All Fall Down
- Author: Ally Carter
- Series: Embassy Row
- Genre: Young adult fiction
- Publisher: Scholastic Australia
- Publication date: 2015
- Pages: 320
- ISBN: 978-0545654746
- OCLC: 892793515
- Followed by: See How They Run
- Website: http://allycarter.com/books/all-fall-down/synopsis/

= All Fall Down (Carter novel) =

2015 novel by Ally Carter

All Fall Down (2015) is a young adult novel by teen-fiction author Ally Carter. It is the first book in the Embassy Row series set in and around the diplomatic quarter of a Mediterranean capital city. The concept for the book was in the making from 2007, but only began being written in 2013. The second book of the series, See How They Run, was released on December 22, 2015. The third, and final book in the series, Take The Key And Lock Her Up, was released at the end of December, 2016; with some regions getting it in January, 2017.

==Plot==

Grace Blakely is a sixteen-year-old American who grew up between her native country and the fictional Mediterranean nation of Adria, located in the Balkan Peninsula, which she has roots in. Grace's mother Caroline was killed in what she believes was a murder, but is told by her family was a fire.

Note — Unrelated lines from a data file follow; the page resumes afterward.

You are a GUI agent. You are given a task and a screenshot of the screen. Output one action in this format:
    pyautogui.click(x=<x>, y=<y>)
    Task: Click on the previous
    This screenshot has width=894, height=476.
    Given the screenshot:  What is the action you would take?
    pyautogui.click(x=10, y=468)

Grace remembers the face of a man with a large scar who was on the scene of Caroline's death, and believes he was responsible for the murder.

Grace's father sends her to return to Adria to live in an American embassy with her grandfather, the ambassador. She immediately takes a disliking to the embassy and Ms Chancellor, a senior woman working there. Trying to escape the embassy, she briefly meets a German girl who scares her into staying inside. She also meets her brother Jamie's old friend, Alexei Volkov, who is the son of a senior Russian embassy worker. She initially does not recognise him but has a flashback of them playing together as young children. She eventually leaves the embassy, where she slips and, in doing so, accidentally punches the Russian ambassador. She is taken to the Russian embassy where she is heavily questioned but eventually let go.

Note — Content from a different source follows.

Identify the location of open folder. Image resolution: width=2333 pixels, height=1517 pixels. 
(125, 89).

In the night, a boy breaks into her bedroom. He introduces himself as Noah Estaban, a half Israeli and half Brazilian boy residing between the embassies of his two countries. Noah takes Grace to a secret party being held in a cliff owned by the Iranian embassy, which has since been abandoned. Here, she meets the German girl and finds out her name is Rosie, a former gymnast. They immediately become friends and Grace sticks up for Rosie when Noah's twin sister, Lila, bullies her and demands that she leaves. In a fit of anger, Rosie snatches Lila's scarf, but the wind blows it out of her hands and lands on the Iranian flagpole. Grace realises that the scarf bears a striking resemblance to the Israeli flag and Noah immediately calls off the party, scared to cause an international incident. Despite protests from her friends, later that night Grace breaks into the abandoned Iranian embassy to retrieve the scarf but overhears two men meeting in secret. When she sees one of them, she believes him to be the scarred man who murdered her mother.

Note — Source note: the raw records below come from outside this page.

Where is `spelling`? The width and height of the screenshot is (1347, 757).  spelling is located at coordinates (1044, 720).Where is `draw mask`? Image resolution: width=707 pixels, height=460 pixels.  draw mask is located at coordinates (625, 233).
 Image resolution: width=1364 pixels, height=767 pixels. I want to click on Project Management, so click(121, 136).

She learns soon after that she is due to be attending a royal ball as her grandfather's date. She immediately refuses but becomes more open to the idea after Ms Chancellor gets Noah and her old friend Megan to help her prepare. On the night of the ball, Grace briefly talks to Alexei before he disappears up a staircase. Grace tries to follow him but runs into the Scarred Man and becomes too scared to continue searching for Alexei. Noah eventually makes Grace go home. When she arrives at Embassy Row, she sees Alexei and has a panic attack, forcing him to carry her to bed.

Several days later, Grace, Noah, Rosie and Megan break into the Scarred Man's house, where Megan documents the footage. They go to the Iranian embassy to watch it over. Whilst looking for the Scarred Man on her computer, Megan and Noah discover several scarred men, all of whom Grace has accused of killing her mother. Noah is furious and believes that she has been lying to him the entire time.

Grace sees her grandfather chatting to the Scarred Man and immediately confronts him. Her grandfather says that his name is Dominic Novak and that he is an agent for the Prime Minister, and that there is no way that he could have killed her mother. At the G20 summit, which is due to be held in Adria, she believes that someone is going to assassinate the Prime Minister, but learns instead that Dominic was actually a friend of her mother's. He takes her into the tunnels under the city, where they run into the Prime Minister. Dominic tries to persuade Grace to run away, but Ms Chancellor shoots the Prime Minister in the chest, sending him into a coma.

Ms Chancellor shows Grace a picture of Dominic with her mother taken three days before her death, noting that he does not have the scar. Grace realises that she herself is her mother's killer - she fired a gun at Dominic who she believed to be attempting to kill her mother but was actually staging her death by setting fire to the jewelry store she was in at the time. Caroline, trying to save her friend, took every bullet and died. She also learns that Alexei has been sent back to Moscow by his father.

The book ends with Ms Chancellor taking Grace into a different section of the tunnel run by a secret society of women that Grace's mother was a part of.

==Reception==
Common Sense Media in reviewing All Fall Down wrote "This may not be high literature, but tweens and teens may get hooked on the series." A review by the Ottawa Public Library gave the book 4 out of 5 stars. and AudioFile called an audiobook version "A twisty listen sure to engage teen listeners."